The US under-23 team defeated Canada to take the bronze medal at the 1999 Pan-Am Games on Canadian soil in Winnipeg. On the other hand, Canada's under-20 team defeated the US to win their group of the 2003 CONCACAF U-20 Tournament in Charleston, South Carolina.

A Canadian club, Galt F.C., beat an American club, Christian Brothers College, for the gold at the 1904 Summer Olympics in St. Louis.

Updated to matches played on January 30, 2022

Women's
The two teams are more closely matched than in the men's game, providing for more close finishes.  Notably the two nations faced each other in the final of the 2002 FIFA U-19 Women's World Championship on Canadian soil in Edmonton, with the United States winning.  The two nations' senior sides met in the third place match of the 2003 FIFA Women's World Cup on American soil in Carson, California.  Also, Canada's senior team beat the US under-20 team in the final of the 2008 Cyprus Cup.  At the 2012 CONCACAF Women's Olympic Qualifying Tournament in Vancouver, the US defeated Canada 4-0 in the final.
○ ○ ○ ○
> [What this task involves]: Quote everything in the soccer passage from "A Canadian club, Galt" down to "in the final.".

> [Data shown]:
○ ○ ○ ○
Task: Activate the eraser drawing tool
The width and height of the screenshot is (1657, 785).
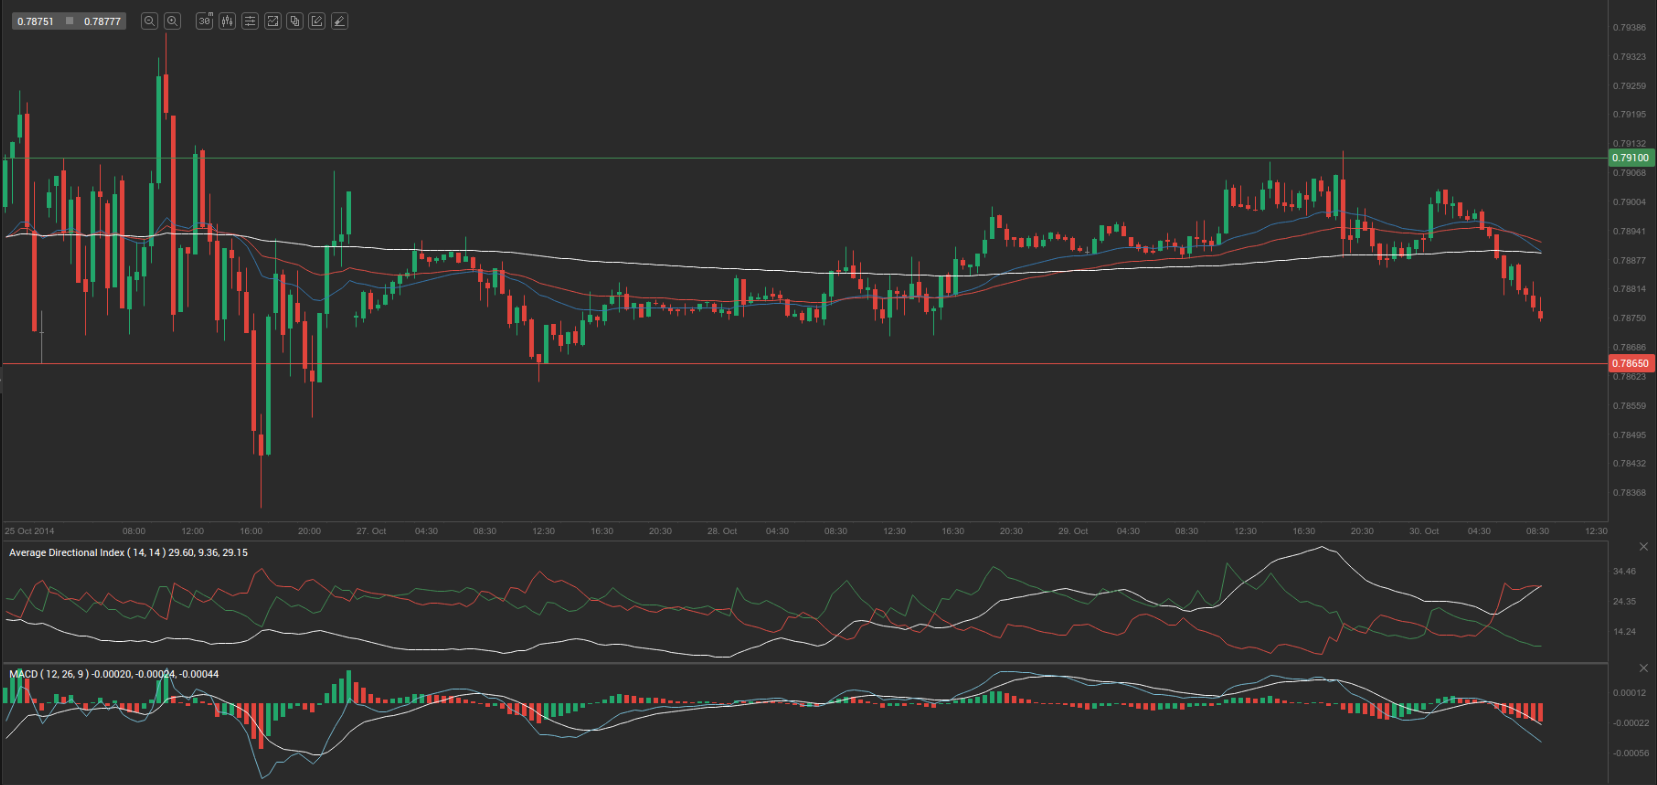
○ ○ ○ ○
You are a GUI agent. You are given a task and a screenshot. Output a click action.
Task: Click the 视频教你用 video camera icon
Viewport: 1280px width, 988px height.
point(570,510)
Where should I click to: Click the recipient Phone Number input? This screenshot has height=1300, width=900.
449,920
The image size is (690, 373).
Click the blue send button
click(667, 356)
○ ○ ○ ○
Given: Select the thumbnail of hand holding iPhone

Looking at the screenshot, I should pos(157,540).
○ ○ ○ ○
> [Answer to this task]:
A Canadian club, Galt F.C., beat an American club, Christian Brothers College, for the gold at the 1904 Summer Olympics in St. Louis.

Updated to matches played on January 30, 2022

Women's
The two teams are more closely matched than in the men's game, providing for more close finishes.  Notably the two nations faced each other in the final of the 2002 FIFA U-19 Women's World Championship on Canadian soil in Edmonton, with the United States winning.  The two nations' senior sides met in the third place match of the 2003 FIFA Women's World Cup on American soil in Carson, California.  Also, Canada's senior team beat the US under-20 team in the final of the 2008 Cyprus Cup.  At the 2012 CONCACAF Women's Olympic Qualifying Tournament in Vancouver, the US defeated Canada 4-0 in the final.